The Central Economic Work Conference last week, a gathering of China’s top leaders to discuss economic issues and reform plans in detail, decided China will deepen supply-side reform and will maintain its proactive fiscal policy and prudent monetary policy.
Contingency plans are prepared to deal with “rising downward economic pressure amid intertwined structural, institutional and cyclical problems.”
There has been a lot of breathless talk in the press about the decline of the GDP growth rate in the third quarter of 2019 to 6 percent, which is the slowest in 27 years. And, next year’s GDP growth rate numbers are expected to be at around 6 percent or lower.
But this decline in raw GDP growth is to be expected and should be considered a sign that Chinese macroeconomic policymakers are allowing the economy to make the transition to slower but higher quality growth. This is much better than if they were using excessive monetary stimulus to try to maintain the old growth model.
Trees don’t grow to the sky and no country can grow at 7 or 8 percent forever. China’s 40-year run of growth at that level is unprecedented. Such growth is possible only in a situation where large inputs of capital are needed and where the country is a follower using well-known international technology. China has outgrown that stage and now has to focus on leading-edge technology and on efficiency improvements.
In order to enable the transformation to an economy based on higher value-added production and sustainable demand, the government has emphasized structural reforms and is taking a large number of systematic steps to enable the economy to move up the value scale.
Recently, the government has focused on improving the business environment for both domestic and foreign companies. In the World Bank’s latest Doing Business 2020 report, which traces how world economies are implementing reforms to encourage efficiency and support freedom to do business, China’s overall ranking climbed 15 places to number 31 in the world.
The October 28-31 Fourth Plenary Session of the 19th Communist Party of China Central Committee explicitly set, for the first time, “promoting modernization of the country’s governance system and governance capacity” as the overall goal of comprehensively deepening reform.
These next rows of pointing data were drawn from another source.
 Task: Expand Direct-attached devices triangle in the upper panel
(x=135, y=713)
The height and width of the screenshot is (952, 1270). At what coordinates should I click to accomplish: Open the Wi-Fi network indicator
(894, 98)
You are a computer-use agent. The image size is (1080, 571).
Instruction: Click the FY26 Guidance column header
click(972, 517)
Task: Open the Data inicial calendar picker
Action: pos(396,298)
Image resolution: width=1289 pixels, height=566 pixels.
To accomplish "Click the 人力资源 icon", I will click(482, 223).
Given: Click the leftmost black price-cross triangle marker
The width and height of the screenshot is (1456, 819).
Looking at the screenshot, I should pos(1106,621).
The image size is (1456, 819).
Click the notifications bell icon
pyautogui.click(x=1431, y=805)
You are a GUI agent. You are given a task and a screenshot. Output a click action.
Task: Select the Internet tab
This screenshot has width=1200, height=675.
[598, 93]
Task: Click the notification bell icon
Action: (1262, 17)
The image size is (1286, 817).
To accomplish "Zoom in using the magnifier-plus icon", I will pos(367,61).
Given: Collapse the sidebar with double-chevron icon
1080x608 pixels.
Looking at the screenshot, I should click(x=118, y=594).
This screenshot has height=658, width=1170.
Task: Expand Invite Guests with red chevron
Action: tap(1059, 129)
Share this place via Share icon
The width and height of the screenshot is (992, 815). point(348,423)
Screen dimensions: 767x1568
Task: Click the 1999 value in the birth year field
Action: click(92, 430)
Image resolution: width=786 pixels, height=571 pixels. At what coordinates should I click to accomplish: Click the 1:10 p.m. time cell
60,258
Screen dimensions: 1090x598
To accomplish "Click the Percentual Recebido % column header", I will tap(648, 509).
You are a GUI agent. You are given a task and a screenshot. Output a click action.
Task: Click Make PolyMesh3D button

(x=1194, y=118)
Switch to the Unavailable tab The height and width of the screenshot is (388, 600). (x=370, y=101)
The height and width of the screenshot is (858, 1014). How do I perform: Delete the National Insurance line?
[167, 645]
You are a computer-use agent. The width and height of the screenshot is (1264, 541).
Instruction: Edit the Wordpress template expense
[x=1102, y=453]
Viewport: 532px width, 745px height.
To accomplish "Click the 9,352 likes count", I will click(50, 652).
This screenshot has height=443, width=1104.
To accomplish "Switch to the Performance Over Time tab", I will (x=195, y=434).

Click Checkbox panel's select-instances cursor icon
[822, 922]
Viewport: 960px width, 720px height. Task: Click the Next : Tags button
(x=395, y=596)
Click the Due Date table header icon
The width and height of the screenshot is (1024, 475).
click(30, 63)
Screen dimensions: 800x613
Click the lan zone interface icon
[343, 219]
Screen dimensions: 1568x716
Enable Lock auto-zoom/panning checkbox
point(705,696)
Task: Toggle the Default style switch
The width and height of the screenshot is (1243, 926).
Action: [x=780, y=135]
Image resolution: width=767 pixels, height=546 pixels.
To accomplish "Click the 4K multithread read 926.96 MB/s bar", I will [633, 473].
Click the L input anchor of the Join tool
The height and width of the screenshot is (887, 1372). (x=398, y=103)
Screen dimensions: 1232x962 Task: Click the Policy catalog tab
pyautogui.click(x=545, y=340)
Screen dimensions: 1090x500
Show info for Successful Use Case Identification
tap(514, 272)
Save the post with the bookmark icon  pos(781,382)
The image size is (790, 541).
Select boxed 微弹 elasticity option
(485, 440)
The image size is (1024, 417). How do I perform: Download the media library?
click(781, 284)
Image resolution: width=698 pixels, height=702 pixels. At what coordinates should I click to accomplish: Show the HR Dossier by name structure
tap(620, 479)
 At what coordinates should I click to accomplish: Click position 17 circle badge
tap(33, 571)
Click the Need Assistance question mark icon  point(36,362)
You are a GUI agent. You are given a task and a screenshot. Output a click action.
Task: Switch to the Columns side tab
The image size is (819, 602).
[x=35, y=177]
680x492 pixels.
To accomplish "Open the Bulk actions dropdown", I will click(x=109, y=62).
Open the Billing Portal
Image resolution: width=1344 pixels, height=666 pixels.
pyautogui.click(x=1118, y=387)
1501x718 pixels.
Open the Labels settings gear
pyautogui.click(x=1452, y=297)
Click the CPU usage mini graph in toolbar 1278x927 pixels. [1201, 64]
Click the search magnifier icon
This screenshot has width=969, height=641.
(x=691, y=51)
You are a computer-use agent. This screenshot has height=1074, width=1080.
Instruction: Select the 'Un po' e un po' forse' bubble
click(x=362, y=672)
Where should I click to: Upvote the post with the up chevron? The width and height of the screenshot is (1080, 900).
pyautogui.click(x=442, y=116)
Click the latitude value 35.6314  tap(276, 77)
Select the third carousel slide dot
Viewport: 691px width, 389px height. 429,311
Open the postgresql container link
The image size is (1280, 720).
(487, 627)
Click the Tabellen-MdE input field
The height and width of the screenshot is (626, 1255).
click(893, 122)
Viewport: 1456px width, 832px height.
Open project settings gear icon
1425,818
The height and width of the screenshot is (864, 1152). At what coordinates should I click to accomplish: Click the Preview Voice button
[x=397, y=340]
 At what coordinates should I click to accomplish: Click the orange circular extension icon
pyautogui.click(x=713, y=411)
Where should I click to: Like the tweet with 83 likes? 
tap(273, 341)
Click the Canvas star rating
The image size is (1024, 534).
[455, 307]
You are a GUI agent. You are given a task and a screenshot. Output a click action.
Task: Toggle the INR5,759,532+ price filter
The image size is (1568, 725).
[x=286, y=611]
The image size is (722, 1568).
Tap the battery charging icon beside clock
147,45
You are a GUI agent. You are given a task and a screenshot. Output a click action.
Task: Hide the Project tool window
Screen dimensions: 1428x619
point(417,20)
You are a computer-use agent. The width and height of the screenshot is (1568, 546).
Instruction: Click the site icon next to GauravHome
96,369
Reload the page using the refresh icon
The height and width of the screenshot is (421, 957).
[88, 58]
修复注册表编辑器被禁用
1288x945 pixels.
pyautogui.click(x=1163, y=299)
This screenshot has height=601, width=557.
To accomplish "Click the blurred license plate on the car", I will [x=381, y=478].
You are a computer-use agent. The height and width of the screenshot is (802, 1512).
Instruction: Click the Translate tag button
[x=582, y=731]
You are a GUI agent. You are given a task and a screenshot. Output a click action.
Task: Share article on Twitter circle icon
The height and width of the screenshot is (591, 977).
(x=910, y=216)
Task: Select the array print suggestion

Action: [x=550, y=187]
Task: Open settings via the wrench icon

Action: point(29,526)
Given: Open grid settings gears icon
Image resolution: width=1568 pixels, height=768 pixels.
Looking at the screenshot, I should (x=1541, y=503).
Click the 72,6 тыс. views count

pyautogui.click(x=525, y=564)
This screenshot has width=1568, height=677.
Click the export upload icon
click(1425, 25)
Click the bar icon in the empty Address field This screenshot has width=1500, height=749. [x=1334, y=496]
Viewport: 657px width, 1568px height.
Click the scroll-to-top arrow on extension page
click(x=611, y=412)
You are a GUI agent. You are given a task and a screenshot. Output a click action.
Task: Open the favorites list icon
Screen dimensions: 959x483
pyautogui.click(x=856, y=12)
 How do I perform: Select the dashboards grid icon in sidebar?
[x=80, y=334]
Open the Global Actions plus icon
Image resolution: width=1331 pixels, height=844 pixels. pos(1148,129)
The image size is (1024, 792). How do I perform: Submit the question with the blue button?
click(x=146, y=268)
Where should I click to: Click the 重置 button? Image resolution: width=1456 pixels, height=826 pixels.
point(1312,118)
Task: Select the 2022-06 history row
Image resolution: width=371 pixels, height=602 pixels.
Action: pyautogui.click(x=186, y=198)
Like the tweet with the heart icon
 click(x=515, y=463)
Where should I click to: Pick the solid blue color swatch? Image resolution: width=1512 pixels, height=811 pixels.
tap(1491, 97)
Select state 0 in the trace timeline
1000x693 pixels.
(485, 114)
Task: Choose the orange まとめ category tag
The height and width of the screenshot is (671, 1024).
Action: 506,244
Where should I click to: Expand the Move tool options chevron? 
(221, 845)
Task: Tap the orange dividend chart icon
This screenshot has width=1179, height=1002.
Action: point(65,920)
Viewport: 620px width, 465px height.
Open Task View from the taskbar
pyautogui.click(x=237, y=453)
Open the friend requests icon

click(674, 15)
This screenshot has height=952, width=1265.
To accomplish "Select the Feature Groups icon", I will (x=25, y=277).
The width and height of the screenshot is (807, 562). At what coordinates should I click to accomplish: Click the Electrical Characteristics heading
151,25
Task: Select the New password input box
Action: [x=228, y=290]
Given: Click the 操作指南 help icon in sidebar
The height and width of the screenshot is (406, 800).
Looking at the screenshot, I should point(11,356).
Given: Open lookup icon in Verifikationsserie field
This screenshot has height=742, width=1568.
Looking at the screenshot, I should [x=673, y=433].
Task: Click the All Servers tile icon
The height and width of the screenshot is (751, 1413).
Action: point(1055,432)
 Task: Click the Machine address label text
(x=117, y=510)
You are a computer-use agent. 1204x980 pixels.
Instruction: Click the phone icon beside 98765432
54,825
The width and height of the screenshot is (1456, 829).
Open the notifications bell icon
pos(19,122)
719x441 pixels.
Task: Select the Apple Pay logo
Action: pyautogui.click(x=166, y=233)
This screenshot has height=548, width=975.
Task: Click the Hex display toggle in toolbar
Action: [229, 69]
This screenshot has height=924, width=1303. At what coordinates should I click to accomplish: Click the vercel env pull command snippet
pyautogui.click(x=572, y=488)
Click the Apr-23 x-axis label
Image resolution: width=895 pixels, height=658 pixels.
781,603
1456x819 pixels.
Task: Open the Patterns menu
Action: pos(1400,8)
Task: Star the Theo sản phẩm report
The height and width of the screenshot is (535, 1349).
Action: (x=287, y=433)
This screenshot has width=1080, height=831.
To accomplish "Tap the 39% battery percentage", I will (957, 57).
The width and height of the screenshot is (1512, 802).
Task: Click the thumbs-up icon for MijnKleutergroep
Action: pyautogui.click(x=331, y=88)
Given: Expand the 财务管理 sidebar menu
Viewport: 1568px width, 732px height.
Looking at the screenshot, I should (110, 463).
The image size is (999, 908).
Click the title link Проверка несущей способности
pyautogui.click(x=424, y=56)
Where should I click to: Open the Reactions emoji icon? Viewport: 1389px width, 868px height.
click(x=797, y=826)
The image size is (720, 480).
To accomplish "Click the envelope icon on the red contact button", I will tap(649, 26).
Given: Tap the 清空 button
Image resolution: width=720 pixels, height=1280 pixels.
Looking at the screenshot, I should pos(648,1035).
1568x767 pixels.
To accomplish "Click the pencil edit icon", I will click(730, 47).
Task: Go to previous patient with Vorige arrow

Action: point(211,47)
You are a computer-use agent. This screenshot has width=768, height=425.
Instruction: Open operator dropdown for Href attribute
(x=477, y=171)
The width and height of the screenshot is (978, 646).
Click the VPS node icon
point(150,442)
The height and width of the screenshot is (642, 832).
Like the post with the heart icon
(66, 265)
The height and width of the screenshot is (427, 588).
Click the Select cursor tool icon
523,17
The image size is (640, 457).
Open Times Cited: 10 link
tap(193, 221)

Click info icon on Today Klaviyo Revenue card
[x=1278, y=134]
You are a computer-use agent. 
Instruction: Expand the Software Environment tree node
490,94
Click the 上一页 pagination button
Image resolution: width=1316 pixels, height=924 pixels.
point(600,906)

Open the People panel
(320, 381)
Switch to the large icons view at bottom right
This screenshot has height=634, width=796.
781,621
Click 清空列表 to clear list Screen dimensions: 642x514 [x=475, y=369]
This stress on the rule of law in economic and other affairs is hugely important in that it provides a level and predictable playing field for competitive companies.
Also, this year, taxes on the private sector were cut by about 2 trillion yuan ($286 billion). The Central Economic Work Conference signaled that these tax cuts will continue or be increased. Furthermore, banking reforms are encouraging banks to make capital available to small businesses.
Recent reforms also encourage international companies to compete in the Chinese domestic market. For example, the government has switched to a negative list－meaning that foreigners can invest in any sector not explicitly prohibited.
Plus, in many sectors, foreign companies are now allowed 100-percent ownership and are treated the same as domestic companies. This foreign competition will increase the competitiveness of the already highly competitive Chinese economy by forcing all companies to compete at the highest international standards.
Investing in scientific and industrial research and development allows China to move to the leading edge of science and technology. Building the infrastructure to take advantage of the coming fourth industrial revolution based on artificial intelligence, 5G, and the internet of things is preparing China for the economic opportunities of the 2020s.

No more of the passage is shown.